Le vivant ne conserve jamais en reproduisant à l'identique. Il conserve en transformant. L'arbre transmet la vie à la graine. Mais il ne transmet pas un arbre miniature. Il transmet une possibilité. Le reste appartient à la rencontre entre cette possibilité et le monde.

Préserver une réponse fige. Préserver une question féconde ouvre. Préserver une forme enferme parfois. Préserver une source permet de nouvelles formes. Si ces capacités demeurent vivantes, alors les réponses pourront changer sans que l'essentiel soit perdu. Les générations futures n'auront pas besoin de répéter exactement nos modèles. Elles pourront inventer leurs propres formes parce qu'elles auront conservé l'accès à la source.

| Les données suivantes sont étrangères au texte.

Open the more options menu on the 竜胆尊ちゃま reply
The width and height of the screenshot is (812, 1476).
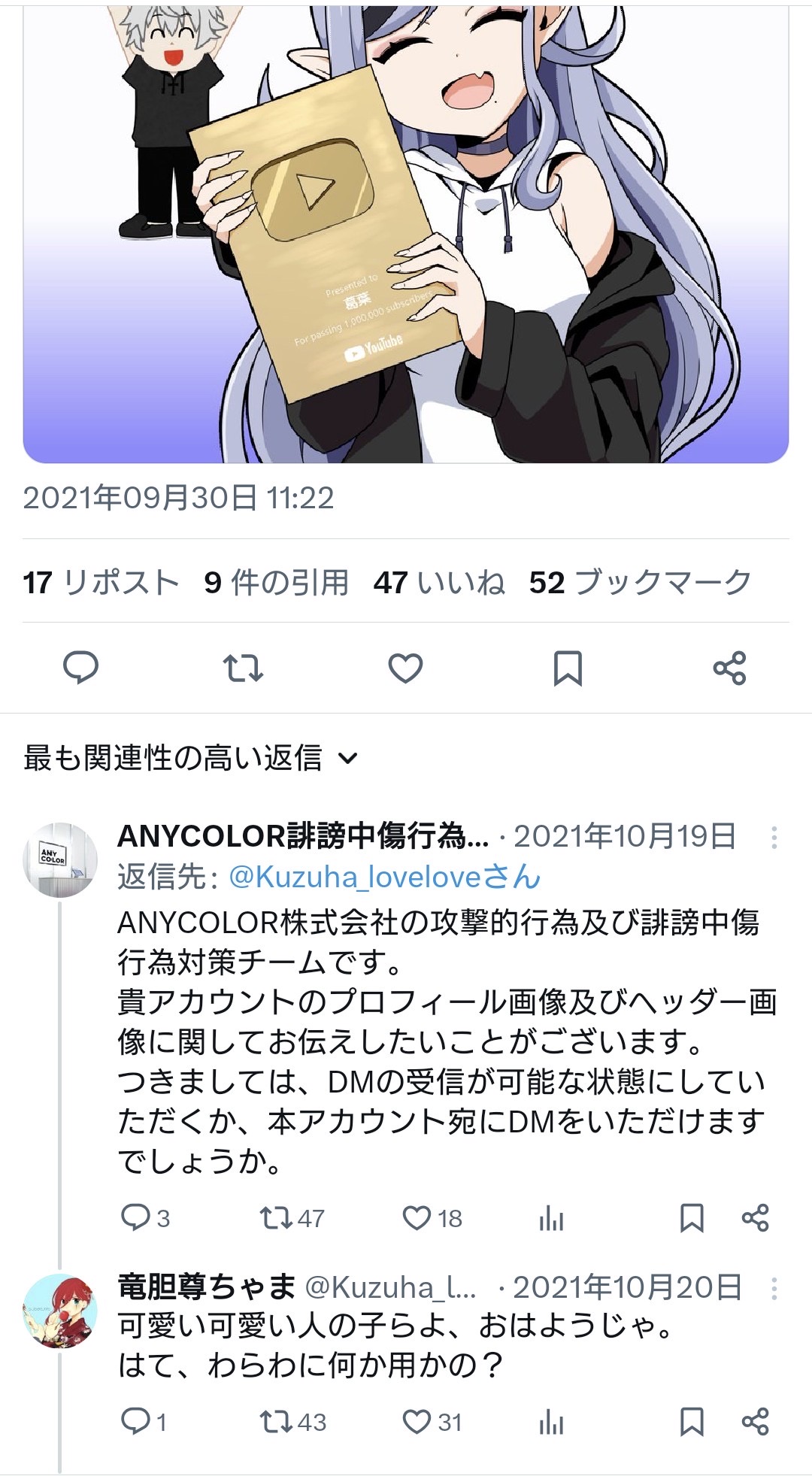coord(774,1289)
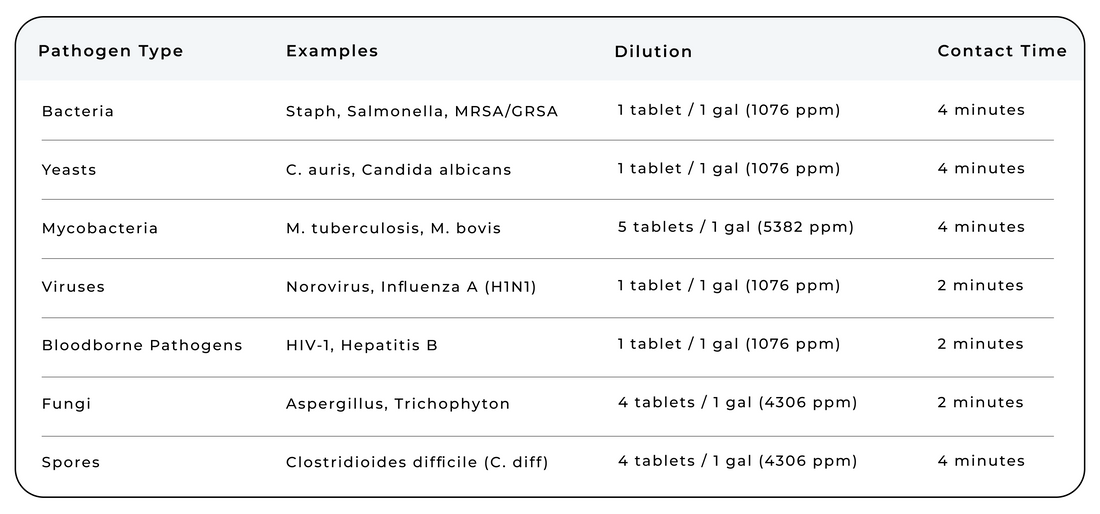The height and width of the screenshot is (514, 1100).
Task: Click the Contact Time column header
Action: tap(1002, 51)
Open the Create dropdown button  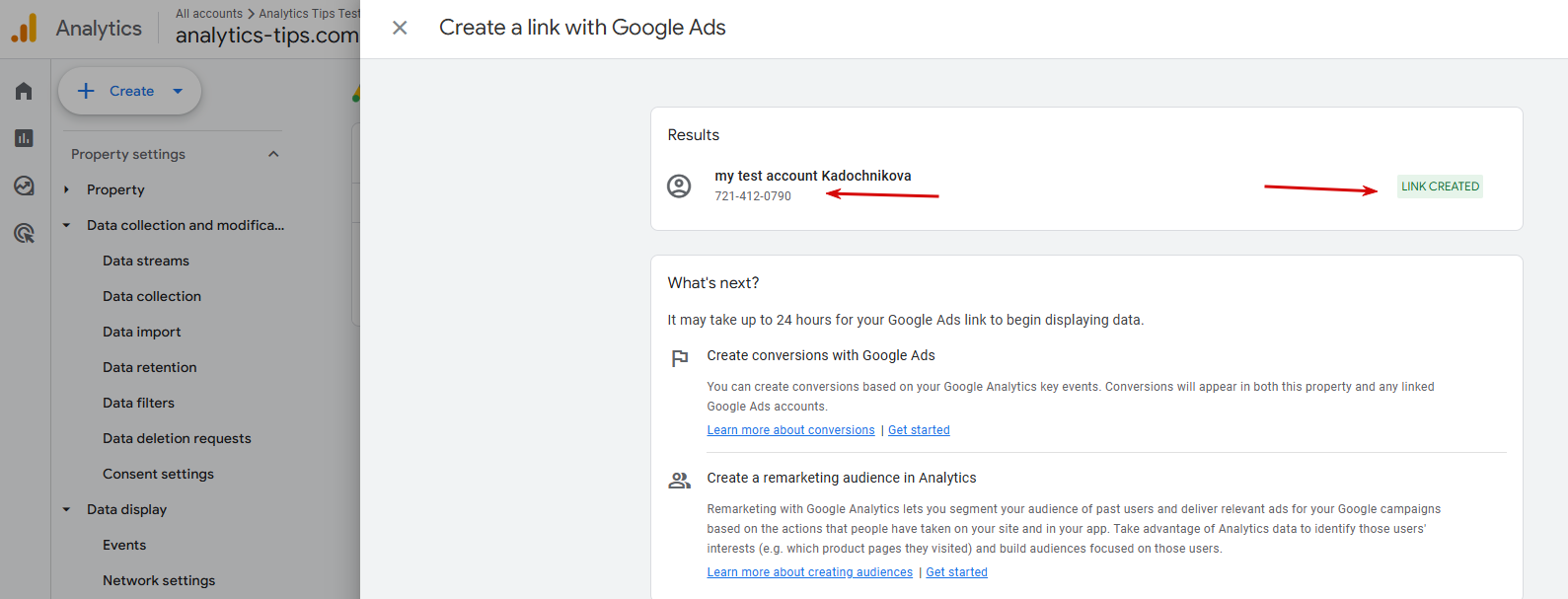click(x=130, y=91)
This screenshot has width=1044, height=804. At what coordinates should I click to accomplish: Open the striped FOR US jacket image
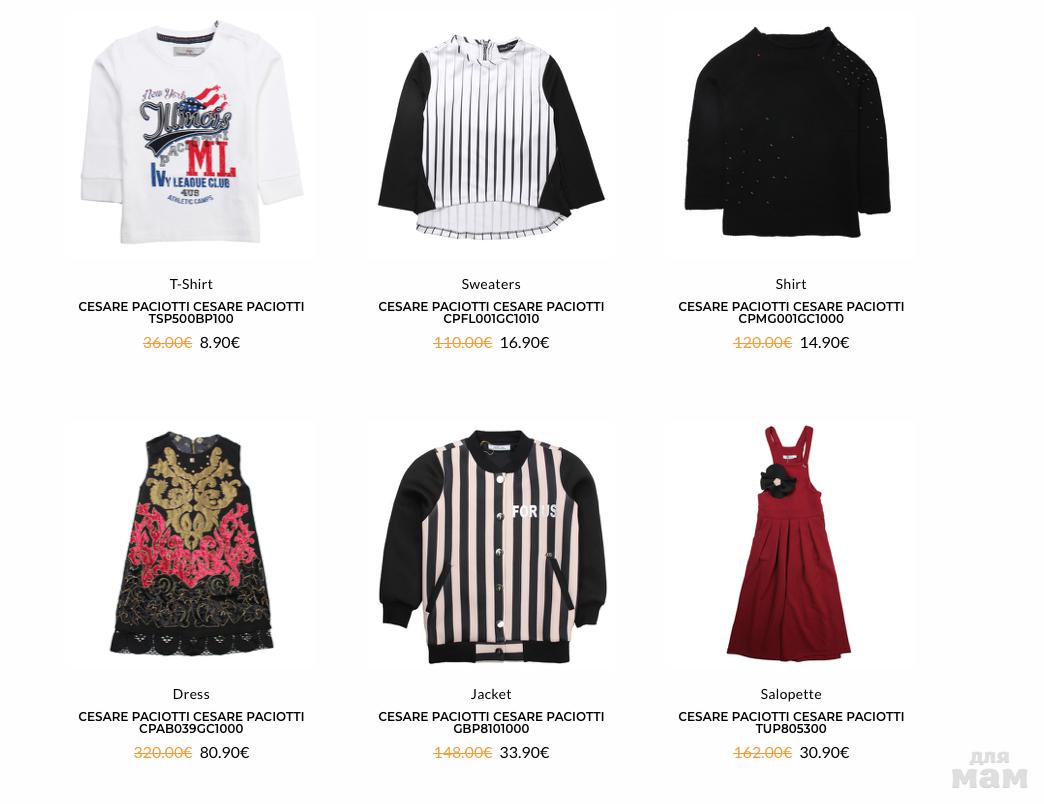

Le feu est une chose étrange. On peut le transmettre sans le posséder. On peut le partager sans le diviser. On peut l'offrir sans le perdre. Chaque flamme est différente. Pourtant, quelque chose continue de circuler. La confiance, l'amour, la connaissance, la sagesse, la créativité, la conscience appartiennent à cette même famille invisible. Elles vivent parce qu'elles sont transmises. Elles grandissent parce qu'elles sont partagées.

Épilogue — Le retour à la source

J'ai commencé ce voyage en cherchant à comprendre le monde. Je voulais comprendre les marchés. Je voulais comprendre l'innovation. Je voulais comprendre pourquoi certains êtres restent à la marge alors qu'ils portent en eux des possibilités immenses. Je voulais comprendre les systèmes, les organisations, les civilisations et les forces qui les traversent.

Pendant longtemps, j'ai cru que la réponse se trouvait dans des modèles toujours plus complets. Alors j'ai construit des cartes, des architectures, des concepts, des langages, des ponts entre des domaines qui semblaient séparés. Mais à mesure que le chemin avançait, quelque chose d'inattendu s'est produit. Le centre de gravité s'est déplacé. Je ne regardais plus les objets. Je regardais les relations. Je ne regardais plus les résultats. Je regardais les conditions qui les rendent possibles. Je ne regardais plus seulement ce qui existe. Je regardais ce qui cherche à naître.

Et peu à peu, une évidence est apparue. Le monde n'est pas une machine. Le monde est un vivant immense dont nous sommes à la fois les héritiers et les participants. Nous ne sommes pas extérieurs à lui. Nous sommes l'un des lieux où il continue à se composer.

Alors la question a changé. Elle est devenue plus simple. Peut-être même plus ancienne. Comment prendre soin de ce qui cherche à naître ? Je crois aujourd'hui que tout ce livre est contenu dans cette phrase. Prendre soin des relations. Prendre soin des possibles. Prendre soin des passages. Prendre soin de la diversité qui rend l'avenir possible. Prendre soin de cette capacité du vivant à créer davantage de vivant.

Le reste n'est que détail. Les marchés changeront. Les technologies changeront. Les institutions changeront. Les civilisations elles-mêmes passeront. Mais tant qu'il existera des êtres capables de reconnaître une possibilité fragile et de lui offrir une place dans le monde, quelque chose continuera. Quelque chose apprendra. Quelque chose transmettra. Quelque chose renaîtra.

Et peut-être est-ce cela que j'appelle aujourd'hui l'Anastasis. La capacité du vivant à recommencer sans se répéter. La capacité du monde à retrouver un passage lorsque tous les chemins semblent fermés. La capacité de l'être humain à redevenir créateur lorsqu'il se croyait perdu.

Je ne sais pas ce que deviendra ce livre. Je ne sais pas ce que deviendront les idées qu'il porte. Je ne sais pas quelles formes prendront les mondes qui viennent. Mais je sais une chose. La rivière continue de couler. Et tant qu'elle coule, le vivant n'a pas fini de parler.